In presenting his Paper, Dr. Beard made the following introductory remarks:

"In the absence of Mr. Dorman B. Eaton, of New York, a member of our Committee, I have a double duty to perform,-at once to state very briefly what has been done by this Committee, and then to give our plan for the future. I shall speak of our object the formation of a National Association for the Protection of the Insane and the Prevention of Insanity; but, first of all, a word in regard to Dr. Shaw's asylum, which I visited a short time since. I wish to speak in the highest possible terms of that institution. It is a noteworthy fact that the King's County Asylum had a terrible reputation; but this young man took hold of it and turned it from evil to good in a short time. Rev. Dr. Storrs, of Brooklyn, said it was the meanest asylum under Heaven. That was not strictly true, then, but it is true now that it is one of the best asylums in the world.
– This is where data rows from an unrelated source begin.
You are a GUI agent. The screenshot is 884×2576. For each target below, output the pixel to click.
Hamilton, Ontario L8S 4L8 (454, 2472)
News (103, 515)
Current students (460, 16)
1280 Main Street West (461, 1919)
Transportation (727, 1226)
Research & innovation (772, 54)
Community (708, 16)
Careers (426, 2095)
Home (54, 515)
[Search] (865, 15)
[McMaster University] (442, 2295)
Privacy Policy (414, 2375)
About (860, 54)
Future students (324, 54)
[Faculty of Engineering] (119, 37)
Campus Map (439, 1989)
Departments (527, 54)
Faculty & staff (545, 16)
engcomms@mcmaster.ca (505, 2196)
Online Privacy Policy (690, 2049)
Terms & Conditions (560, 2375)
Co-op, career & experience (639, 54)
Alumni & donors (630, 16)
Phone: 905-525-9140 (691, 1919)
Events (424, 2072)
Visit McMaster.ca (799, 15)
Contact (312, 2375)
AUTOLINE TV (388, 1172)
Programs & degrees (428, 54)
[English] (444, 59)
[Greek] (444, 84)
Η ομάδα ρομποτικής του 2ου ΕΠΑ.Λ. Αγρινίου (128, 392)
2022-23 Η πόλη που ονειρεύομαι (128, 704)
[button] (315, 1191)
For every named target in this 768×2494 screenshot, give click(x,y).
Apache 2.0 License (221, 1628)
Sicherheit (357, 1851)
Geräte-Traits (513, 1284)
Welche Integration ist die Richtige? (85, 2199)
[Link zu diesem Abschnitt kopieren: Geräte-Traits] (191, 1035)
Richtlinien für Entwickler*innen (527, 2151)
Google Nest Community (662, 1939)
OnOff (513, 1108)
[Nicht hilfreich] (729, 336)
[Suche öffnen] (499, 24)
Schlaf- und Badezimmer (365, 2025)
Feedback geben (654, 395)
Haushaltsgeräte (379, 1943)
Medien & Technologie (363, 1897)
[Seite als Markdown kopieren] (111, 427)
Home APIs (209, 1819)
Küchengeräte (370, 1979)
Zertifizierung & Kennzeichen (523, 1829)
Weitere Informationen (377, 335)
The Committee, of which I am a member, was appointed last winter by George William Curtis, Esq., who was the chairman of the Cooper Institute meeting which voted such a committee, for the purpose of introducing into this country, so far as possible, the English system of central governmental supervision, that has been referred to this morning and afternoon. Correspondents in England with whom I was acquainted, taking them all as they came, wrote to me recommending the principle of supervision as it has been carried on in England for years. The opinion of all these men, most of whom have charge of asylums, and who were under the central Board of Lunacy Commissioners, to whom they must report, is unanimous that their supervision was a good thing, and that they would not go back to the old system before such a commission was formed. I speak of this because there has been, in some quarters, an opposition. A bill was introduced in the New York Legislature by our Committee, the object of which was to form a Lunacy Commission there by extending the powers of the State Board of Charities. The bill was defeated by a small majority, largely through the influence of a superintendent of one of the State asylums in New York."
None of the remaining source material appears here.